To perform a learning-curve analysis for using Rhythmia in conjunction with the Orion catheter, we observed differences in procedural data between the first 18 and the following 17 patients. Although there were no significant differences regarding patient characteristics and the type of ablation procedure between the two cohorts, we observed a significant shortening of mapping duration, and total procedure time, which is in line with previous data [1820]. Shorter total procedure times were mostly related to shorter mapping times with the mini-basket catheter and avoidance of relevant anatomical shifts necessitating remaps, since other procedural parameters did not significantly differ between the two groups. Of note, ablation time and total fluoroscopy time did not significantly change over time. Our data further implies that the Orion catheter is user-friendly since it can be manipulated within the atria with ease, and atrial mapping duration was reduced to <15 min after a couple of procedures in experienced hands.

Safety

The Orion catheter in conjunction with the Rhythmia system proved to be safe for LA ablation procedures.
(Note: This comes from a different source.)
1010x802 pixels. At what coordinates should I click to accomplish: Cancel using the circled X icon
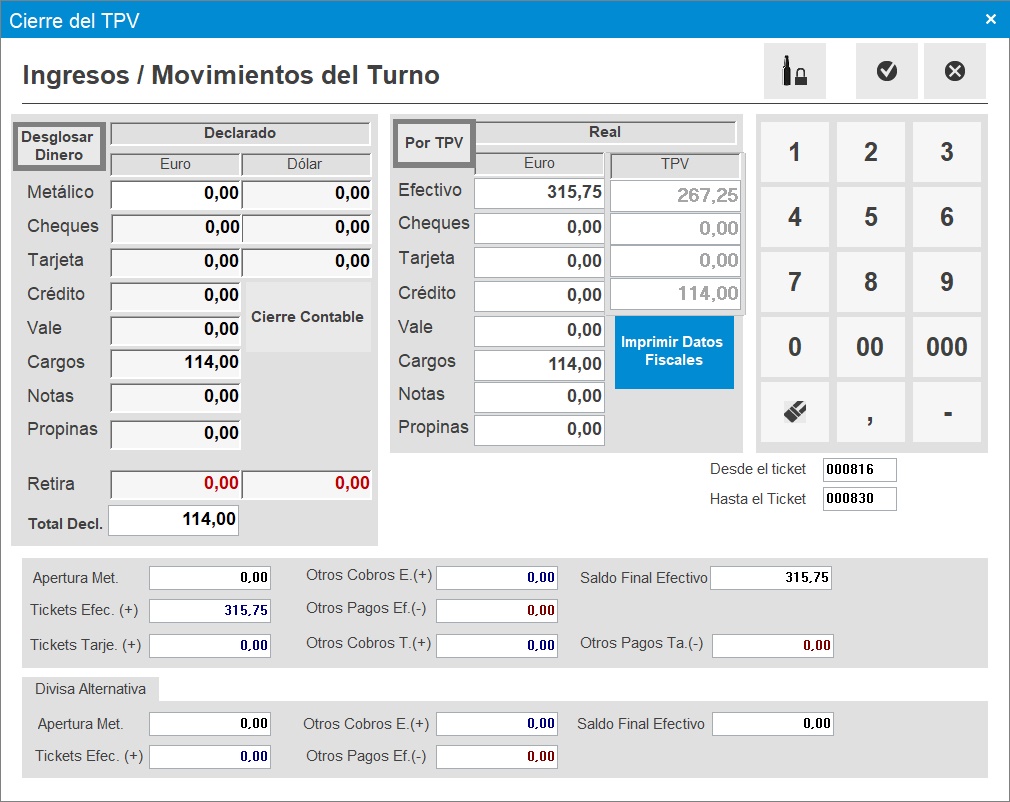point(954,70)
Entrapment of the basket catheter in the mitral valve apparatus was not experienced in this study. As recommended by the provider, the mini-basket catheter was flushed with heparinized saline, and inserted to the cardiac chambers including the RA after an ACT >300 s, which was maintained throughout the procedure. With these recommendations, we observed no embolic complications. In addition, all catheters were checked and found to be free from any visible thrombus formation at the end of the ablation procedure. One patient developed pericardial tamponade 3 h after the procedure, which was successfully drained from venous blood without further sequelae. As minor complications a transient air embolism (n = 1) in the right coronary artery during pulmonary vein angiography resolving spontaneously after 6 min, and mild groin hematoma (n = 2) were noted. As an important practical consideration, once placed in the LA, the deployed mini-basket catheter did not dislodge into the RA. Therefore, additional transseptal punctures were not necessary, which may reduce procedural risk.

Limitations

Although this is currently the largest study reporting data from AF/AT ablation using the novel Rhythmia system, patient numbers were relatively low hampering more complex analyses, particularly in the subgroup of patients with AT. Considering a stroke risk of less than 1 % in current AF ablation procedures, procedural risk in this study may have been underestimated. Furthermore, since no information on scar was available from cardiac MRI or CT, we could not scrutinize the accuracy of the voltage maps, but this will be a topic for further research.

Conclusions

The current study demonstrates our first clinical experience with Rhythmia, a novel high-resolution electroanatomical mapping system. Our initial data demonstrates that the combination of Rhythmia and the Orion catheter allows for a high level of acute procedural success and procedural safety for PVI and ablation of LA tachycardia. Further large-scale prospective studies with focus on LA ablation procedures including long-term follow-up data are warranted to finally determine a potential benefit for patients’ treatment.